Bonus: An Intro to Chem-Free Sunscreens (with More to Come Soon)
As mentioned, over the coming days and weeks, I will provide in another article a discussion of the order of application of chem-free sunscreens. However, in the meantime, I wanted to provide to you a simple explanation of why (not taking into account exceptions) I believe that chem-free sunscreen should also be applied first.
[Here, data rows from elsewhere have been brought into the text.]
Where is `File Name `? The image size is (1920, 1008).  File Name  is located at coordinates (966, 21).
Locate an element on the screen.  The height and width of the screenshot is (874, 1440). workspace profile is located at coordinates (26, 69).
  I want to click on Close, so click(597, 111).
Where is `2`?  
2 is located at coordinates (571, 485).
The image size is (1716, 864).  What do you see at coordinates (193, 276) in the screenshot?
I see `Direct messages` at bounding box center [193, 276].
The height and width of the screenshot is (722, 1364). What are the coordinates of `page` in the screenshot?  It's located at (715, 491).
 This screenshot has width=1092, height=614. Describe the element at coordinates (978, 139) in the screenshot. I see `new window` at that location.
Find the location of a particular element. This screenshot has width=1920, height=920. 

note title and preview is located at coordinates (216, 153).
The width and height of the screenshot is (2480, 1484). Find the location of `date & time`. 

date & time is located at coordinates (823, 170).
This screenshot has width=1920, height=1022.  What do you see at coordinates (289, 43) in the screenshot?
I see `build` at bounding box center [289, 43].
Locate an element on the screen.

Chem free (physical blocker) sunscreens work by literally blocking and reflecting the damaging ultraviolet sun energy off of your skin (unlike chemical sunscreens which work by absorbing and destroying harmful UV rays). So I am the first to admit that they can work to some extent regardless of where in the layering of products they are placed. But, again, if you want them to work predictably and reliably, and deliver the SPF they promise they need to be applied first so that, (1) there is an even and uniform layer on the clean skin, (2) other previously applied products don't dilute the concentration and therefore strength of the sunscreen, and (3) they can deliver the promised SPF (as previously mentioned, when they were tested for their SPF value by the FDA, they were applied alone to the skin). While you will get some protection from chem free sunscreen when applied on top of other products or by reapplying makeup containing them on top of other products or even on top of itself, the protection is not predictable and you may well wind up with areas that are damaged or burned from the sun.